> [TESTO DA ESAMINARE]:
____________________
Malattie rare e sostenibilità delle cure: il punto con il prof. Auricchio

Alberto Auricchio (Istituto Telethon di genetica e medicina): "Non c'è una soluzione unica al problema, ma tutti dobbiamo contribuire"

La sostenibilità dei farmaci per le malattie rare è un tema sempre più caldo e di attualità: dell’argomento ha parlato, con Adnkronos Salute, Alberto Auricchio, direttore dell'Istituto Telethon di genetica e medicina (Tigem) di Pozzuoli, Napoli.

"La sostenibilità dei farmaci per le malattie rare e ultra rare, e in particolare dei prodotti di terapia genica - spiega Auricchio - sta diventando un problema importante per il quale non esiste una soluzione univoca. Da una parte si può intervenire abbattendo i costi dello sviluppo clinico di questi farmaci, dall'altro si possono adottare modelli nuovi a valle dell'approvazione, dopo cioè che un prodotto è andato sul mercato. C'è molta discussione al riguardo, sui modelli da mettere in campo. Gli ingenti fondi messi a disposizione dal PNRR, Piano Nazionale di Ripresa e Resilienza, potrebbero essere usati proprio in questa direzione, ma questo è avvenuto solo in parte".

E per quanto riguarda l'abbattimento dei costi di sviluppo? "Una possibilità - risponde ad Adnkronos Salute Auricchio - sono i progetti cosiddetti 'piattaforma', che cioè usano uno stesso approccio, ad esempio lo stesso tipo di vettore per terapia genica, per più malattie contemporaneamente, permettendo di abbattere alcuni costi di sviluppo, seguendo una strategia concordata con le agenzie regolatorie".
____________________
> [MATERIALE ESTRATTO]:
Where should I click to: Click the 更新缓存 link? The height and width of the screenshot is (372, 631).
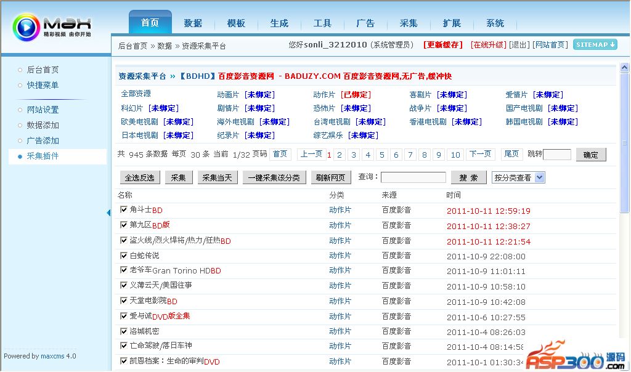point(442,45)
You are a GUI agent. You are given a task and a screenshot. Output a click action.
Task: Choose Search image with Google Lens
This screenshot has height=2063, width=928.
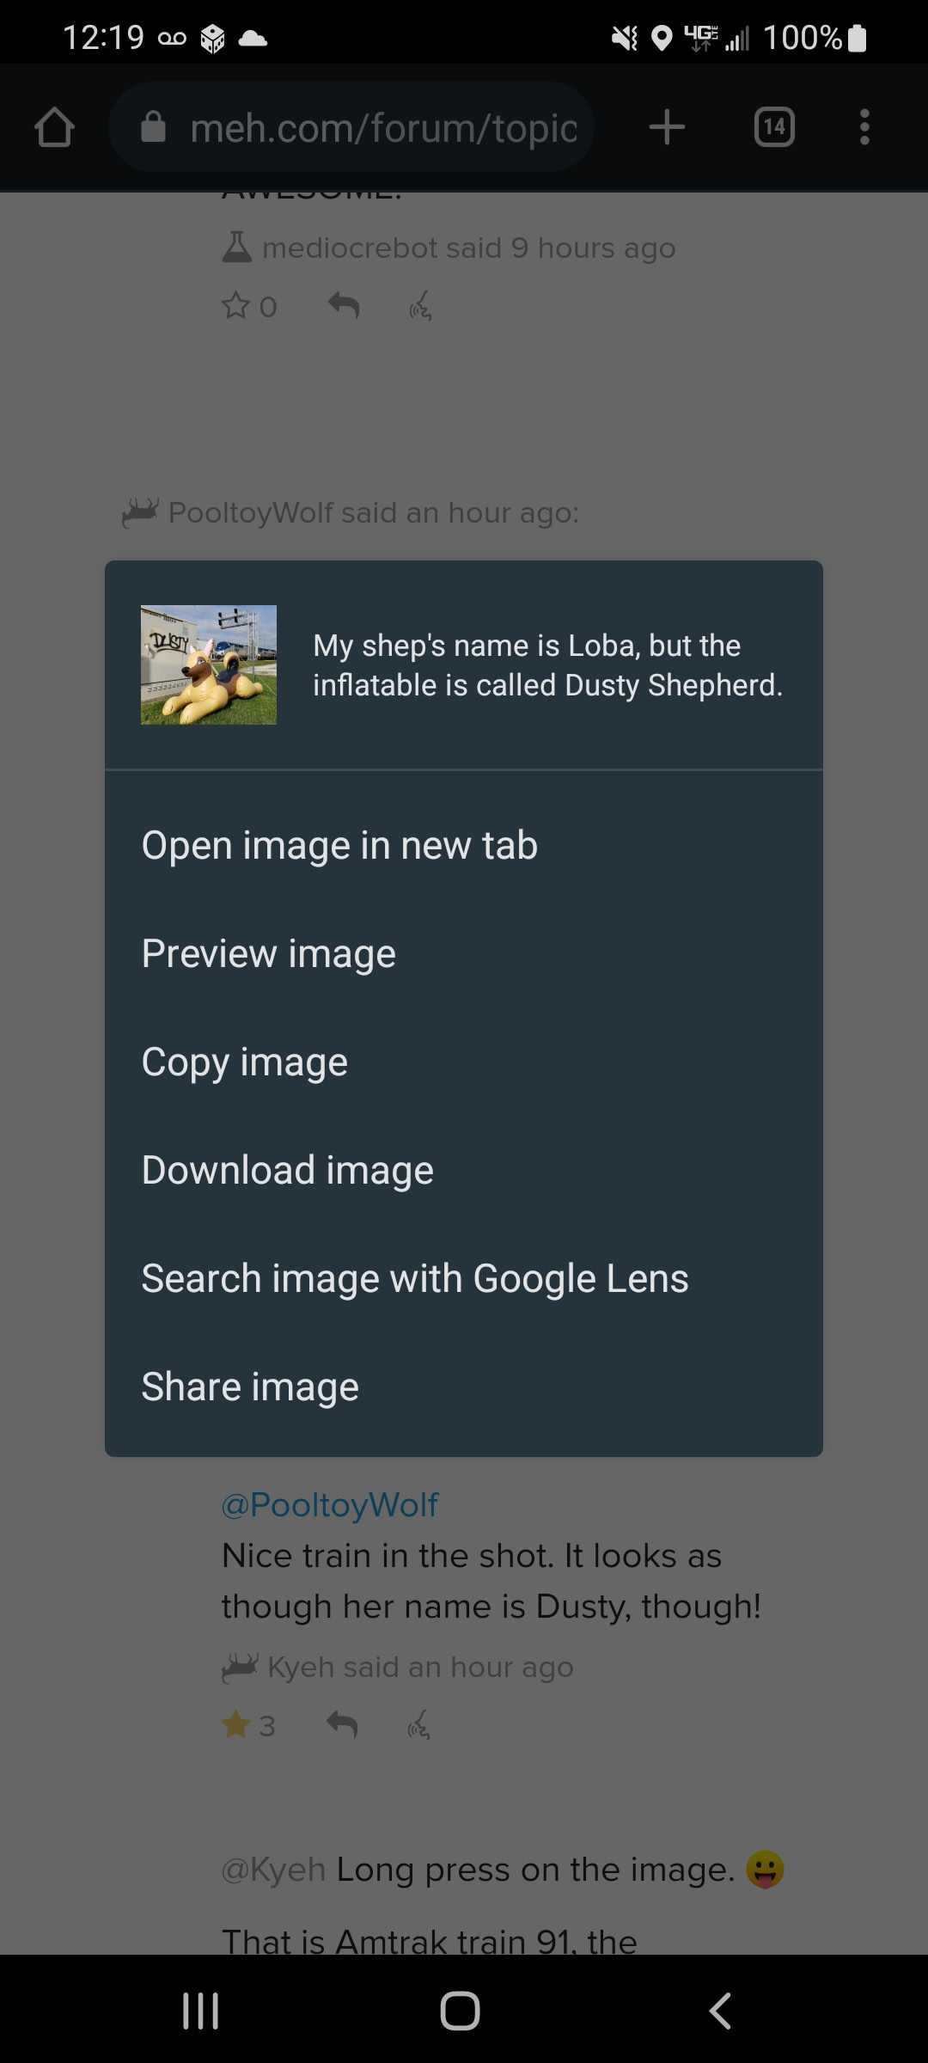[415, 1279]
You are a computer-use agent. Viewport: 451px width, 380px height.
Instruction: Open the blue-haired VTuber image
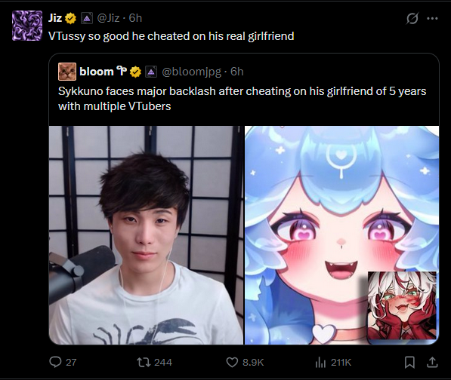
____________________
> [ISTRUZIONI DEL COMPITO]: Riscrivi per favore la parte del testo sulle malattie rare che comincia con "La sostenibilità dei farmaci per le malattie rare è" e termina con "di Pozzuoli, Napoli.", mettendo "dibattuto" al posto di "caldo". Il materiale non serve per svolgere il lavoro.

> [RISULTATO DELL'ESERCIZIO]:
La sostenibilità dei farmaci per le malattie rare è un tema sempre più dibattuto e di attualità: dell’argomento ha parlato, con Adnkronos Salute, Alberto Auricchio, direttore dell'Istituto Telethon di genetica e medicina (Tigem) di Pozzuoli, Napoli.